Re: Indices of array variables are sometimes considered unset (or just display an error).
On Mon, Nov 5, 2018 at 6:01 PM Great Big Dot wrote: (...) > > [... A]ccessing the index list of multiple-element arrays > > fails when you append the unset expansion. With single-element > > arrays, it fails iff the element in question contains any special > > characters or whitespace, and thinks the array is unset otherwise. > > (Further testing shows that a value of the empty string also throws > > an error.) Finally, empty arrays are also considered unset[...] > > Oops, just realized what's causing this. I guess it isn't necessarily a > bug? Debatable, I guess. > > What's actually happening here is that the *indirection* expansion > "${!foo}", and not the *indices* expansion "${!foo[@]}", is what is being > preformed on something like "${!array[@]-}". Both expansions, while > unrelated, happen to use the same syntax, with the exception that > indirections apply to normal variables and index expansions apply to array > variables. For some reason, adding on the "${foo-default}" expansion causes > the former to be used instead of the latter. This can be seen here: Sorry, I'm having a hard time following this email thread. What is your ultimate goal or the actual problem you're trying to solve? (BTW, I would recommend against trying to do three expansions in one. It might be more terse, but it's hard to read and as you found out, leads to weird behavior)
Re: Indices of array variables are sometimes considered unset (or just display an error).
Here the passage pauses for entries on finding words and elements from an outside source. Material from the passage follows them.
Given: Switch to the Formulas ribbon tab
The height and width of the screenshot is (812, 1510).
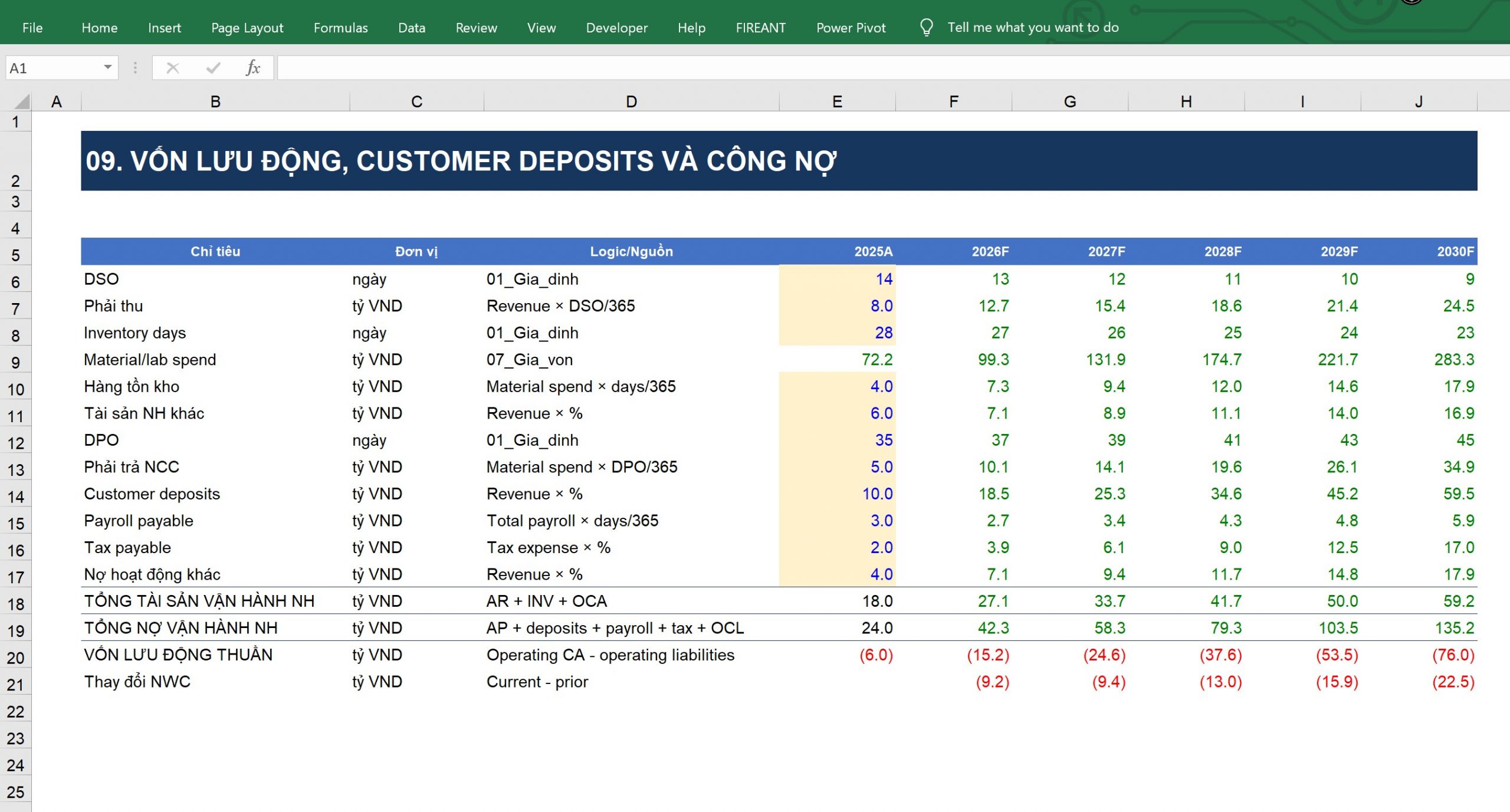Looking at the screenshot, I should [340, 28].
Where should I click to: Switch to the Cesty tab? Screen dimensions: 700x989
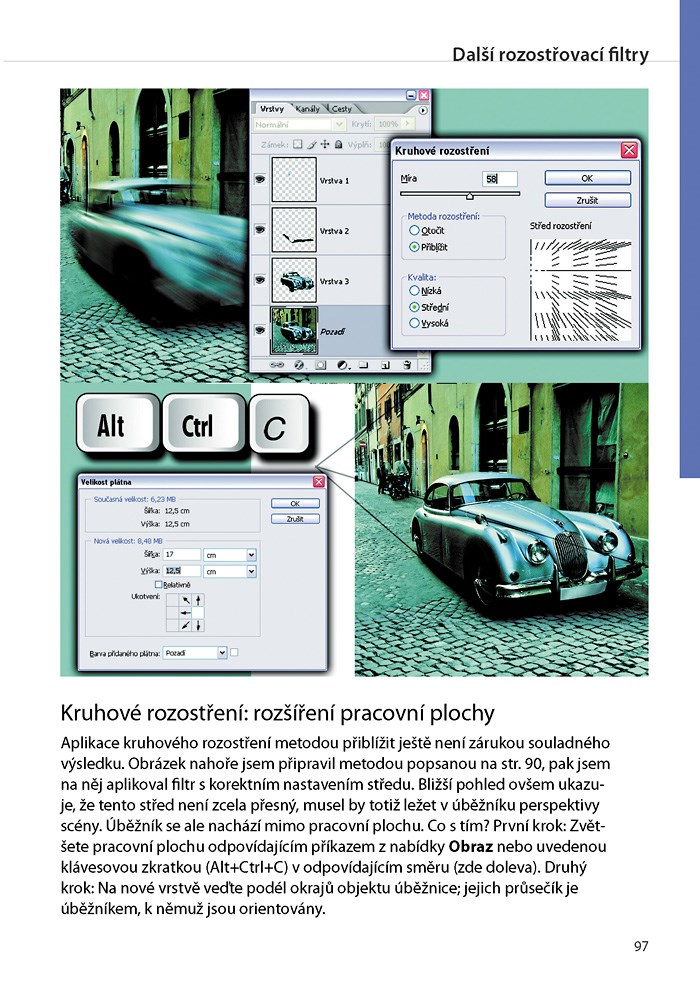(341, 108)
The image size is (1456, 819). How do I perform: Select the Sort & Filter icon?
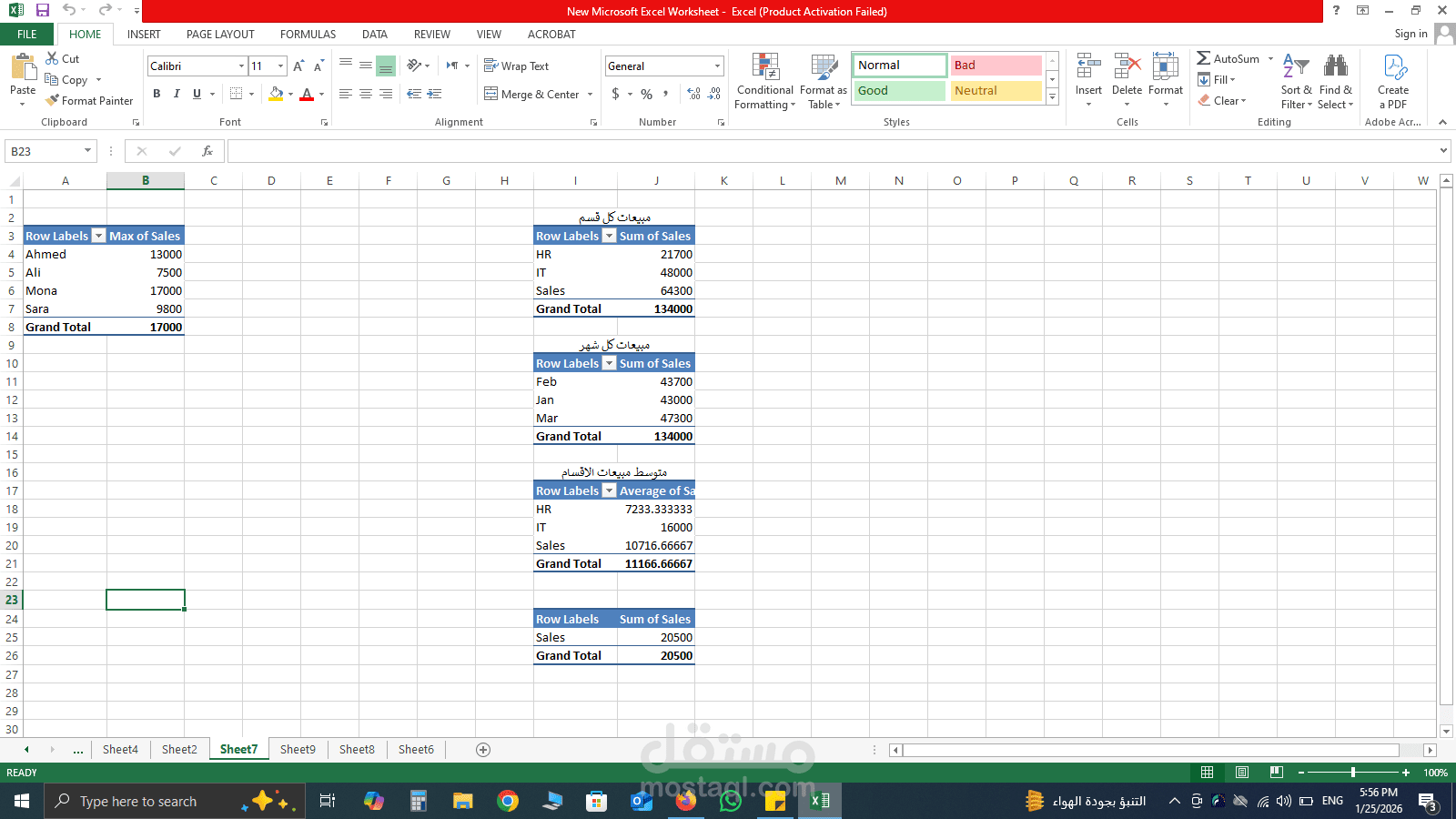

On Mon, Nov 5, 2018 at 10:38 PM Eduardo Bustamante wrote: > Sorry, I'm having a hard time following this email thread. I *think* the point is that OP expected that: (a) ${!var[@]-foo} expands to the indexes of var if ${var[@]} if set, else to `foo' whereas the behavior they observed is: (b) ${!var[@]-foo} expands to the value of the variable whose name is stored in ${var[@]} or to `foo' if that variable is unset Their expectation seems reasonable since "the variable whose name is stored in ${var[@]}" is kind of a weird thing.